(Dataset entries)
▬▬▬▬▬▬▬▬▬▬
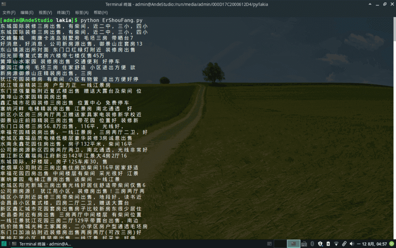Open the 编辑(E) menu
The width and height of the screenshot is (396, 248).
(27, 12)
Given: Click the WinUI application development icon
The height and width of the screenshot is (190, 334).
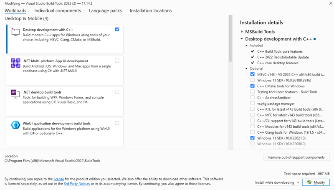Looking at the screenshot, I should coord(15,125).
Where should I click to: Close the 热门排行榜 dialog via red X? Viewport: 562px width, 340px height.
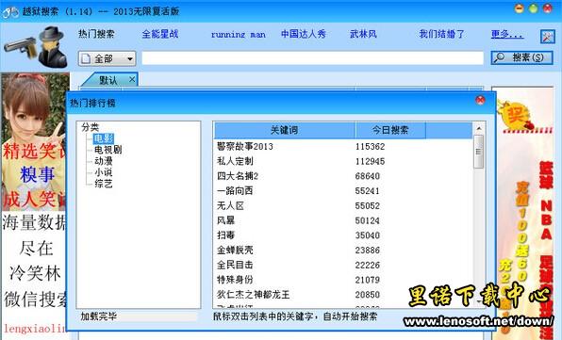point(480,100)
▬▬▬▬▬▬▬▬▬▬
▶ **PROBLEM TO SOLVE**:
Only the lines from the one holding "The height and" through the last line of the records should be output, please, exactly and without any pictures.

▶ **YOUR RESPONSE**:
The height and width of the screenshot is (190, 334).
Looking at the screenshot, I should coord(15,125).
Where should I click to: Close the 热门排行榜 dialog via red X? Viewport: 562px width, 340px height.
point(480,100)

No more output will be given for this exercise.